## Dataset records:
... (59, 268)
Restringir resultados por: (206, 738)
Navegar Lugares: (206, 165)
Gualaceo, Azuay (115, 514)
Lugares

## What is required:
From where "Restringir resultados por: (206, 738)" appears to the last line of the listing above, please write out every line exactly; leave out the rest.

## Output:
Restringir resultados por: (206, 738)
Navegar Lugares: (206, 165)
Gualaceo, Azuay (115, 514)
Lugares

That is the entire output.